13. 右上5,6番不良根管治療時X線写真
矯正期間中にはひたすら根管治療に専念しました。まずは仮歯による咬合平面の是正および咬合再構築を計るためのプロビジョナル期間、咬合咀嚼嚥下リハビリ中においては、1歯レベルの不良根治を症状がなくてもやり直します。この写真は右上5,6番部位です。
14. 右上5,6番再根管治療施術後X線写真
右上5,6番はだいぶ根管を拡大せざるを得ませんでした。やはり不良根治のやり直しは患者様にも術者にもたいへんなエネルギーとストレスを与えるものです。狭窄した根管を一生懸命リーマーダコを作りながらファイリングして、根管側壁の罹患歯質の除去と根尖部の消毒殺菌を、さらにレーザーも併用しておこないました。
15. 上顎矯正終了時正面観
矯正による歯牙移動をほぼ終える前の正面観です。歯肉辺縁も連続性がありそれほど最終補綴において歯肉整形せずに済みそうです。施術前はやはり上顎の叢生のほうが圧倒的に目立っていたのですが、この段階では下顎前歯部のほうが目立つような気がします。今後の課題です。
16. 上顎矯正終了時上顎面観
上顎面から見るといわゆる八重歯が改善され歯列の連続性が確保されました。

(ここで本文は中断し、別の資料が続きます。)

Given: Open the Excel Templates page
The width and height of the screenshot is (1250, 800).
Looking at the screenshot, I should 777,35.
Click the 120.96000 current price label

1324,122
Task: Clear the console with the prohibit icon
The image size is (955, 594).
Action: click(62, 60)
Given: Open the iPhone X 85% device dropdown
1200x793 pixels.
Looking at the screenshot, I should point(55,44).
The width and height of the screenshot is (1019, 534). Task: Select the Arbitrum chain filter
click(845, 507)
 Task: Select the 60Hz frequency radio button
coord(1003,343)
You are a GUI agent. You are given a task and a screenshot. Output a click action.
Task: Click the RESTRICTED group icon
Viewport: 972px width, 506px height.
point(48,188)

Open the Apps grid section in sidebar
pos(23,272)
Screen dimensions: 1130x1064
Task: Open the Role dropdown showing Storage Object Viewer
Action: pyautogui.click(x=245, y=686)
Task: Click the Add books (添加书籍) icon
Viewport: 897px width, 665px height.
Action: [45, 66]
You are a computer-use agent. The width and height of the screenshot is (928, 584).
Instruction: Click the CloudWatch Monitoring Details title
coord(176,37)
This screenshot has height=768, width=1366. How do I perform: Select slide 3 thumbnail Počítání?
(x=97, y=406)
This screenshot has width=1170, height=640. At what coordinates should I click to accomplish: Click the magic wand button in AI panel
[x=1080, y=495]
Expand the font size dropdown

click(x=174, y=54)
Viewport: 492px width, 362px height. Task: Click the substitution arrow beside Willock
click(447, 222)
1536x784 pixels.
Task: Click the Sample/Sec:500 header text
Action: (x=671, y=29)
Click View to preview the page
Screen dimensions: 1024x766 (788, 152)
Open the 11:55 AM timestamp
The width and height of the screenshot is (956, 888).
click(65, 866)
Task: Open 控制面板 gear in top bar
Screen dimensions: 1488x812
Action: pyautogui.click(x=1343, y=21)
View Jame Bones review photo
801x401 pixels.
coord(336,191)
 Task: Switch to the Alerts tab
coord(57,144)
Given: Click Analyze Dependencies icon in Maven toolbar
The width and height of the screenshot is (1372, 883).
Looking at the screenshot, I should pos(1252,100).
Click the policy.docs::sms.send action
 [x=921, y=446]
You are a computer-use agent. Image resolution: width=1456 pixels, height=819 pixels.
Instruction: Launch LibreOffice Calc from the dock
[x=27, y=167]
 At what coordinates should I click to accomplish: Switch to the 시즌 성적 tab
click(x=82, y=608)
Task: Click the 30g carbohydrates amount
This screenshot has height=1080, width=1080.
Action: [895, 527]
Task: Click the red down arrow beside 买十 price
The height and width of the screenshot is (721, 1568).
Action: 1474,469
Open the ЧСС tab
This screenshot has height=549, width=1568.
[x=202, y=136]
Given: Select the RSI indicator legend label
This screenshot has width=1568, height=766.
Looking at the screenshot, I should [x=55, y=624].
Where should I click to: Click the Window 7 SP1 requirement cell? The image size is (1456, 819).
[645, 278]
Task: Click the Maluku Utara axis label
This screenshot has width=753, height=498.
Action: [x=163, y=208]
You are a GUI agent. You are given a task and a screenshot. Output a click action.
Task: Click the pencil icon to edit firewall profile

右上6番は暫間的に入れたクラウンでMB根抜去ですが歯肉縁下が残根状でしたのでエクストルージョンも併用しています。仮歯で仮着エクストルージョンをすると頻繁に仮歯が脱離すると思われたので、先に根治を済ませやり直しすることを前提にセットしています。
17. 矯正終了後正面観
矯正装置を外したところです。必要な根治も全て終え、臼歯部はコアセット後の仮歯状態です。この日のうちに前歯2,2番のコア形成印象と仮歯セット、右上6番の暫間冠の除去と再仮歯セットをおこないました。
18. 矯正終了後上顎面観
矯正期間約2ヶ月強、仮歯を使用しての保定として約3ヶ月強、この頃にはインプラントもインテグレーションするには十分な期間で上顎を一気に印象していきます。
19. 施術後正面観
上顎2,2番はファイバーコアを入れ、ジルコニアセラミックを仮着しています。3番や1番の歯根部の過去のアブフラクションによる黄変が気になります。今後の課題です。
20. 施術後上顎面観
左上のインプラントはセラミックの上部構造とし、左右の6番は健康保険にて対応、右上の5番は近心側に隙様ダミーの逆延長セラミック冠としました。歯列の改善により口唇の咬傷や口腔の乾燥感などが消失したようです。
21. 施術後下顎観
左右においてMBセラミックブリッジとしています。右下8番は単冠で健康保険にて対応しました。
22. 施術後左側面観
左側の咬合関係において、施術前と比較して平面の是正や歯肉の改善が認められます。
3番の歯頚部の変色が気になります。
23. 施術後右側面観
右側の咬合関係において、施術前と比較して平面の是正や歯肉の改善が認められます。左右のチューニングサイクルのバランス等も図られています。3番の歯頚部の変色が気になります。今後の課題です。
24. 施術後X線写真
X線パノラマ写真において咬合平面の改善と左右対称性、1歯レベルでの根管状況が確認されます。当医院での正規の費用算定では約170万円程となりますが、モデルケース扱いとして自由診療費約120万円、その他健康保険適用部位は自己負担分のみで仕事を受けました。私は経営者には向いていないようです。患者様には今後のさらなる定期健診とセルフケアの啓発に努めます。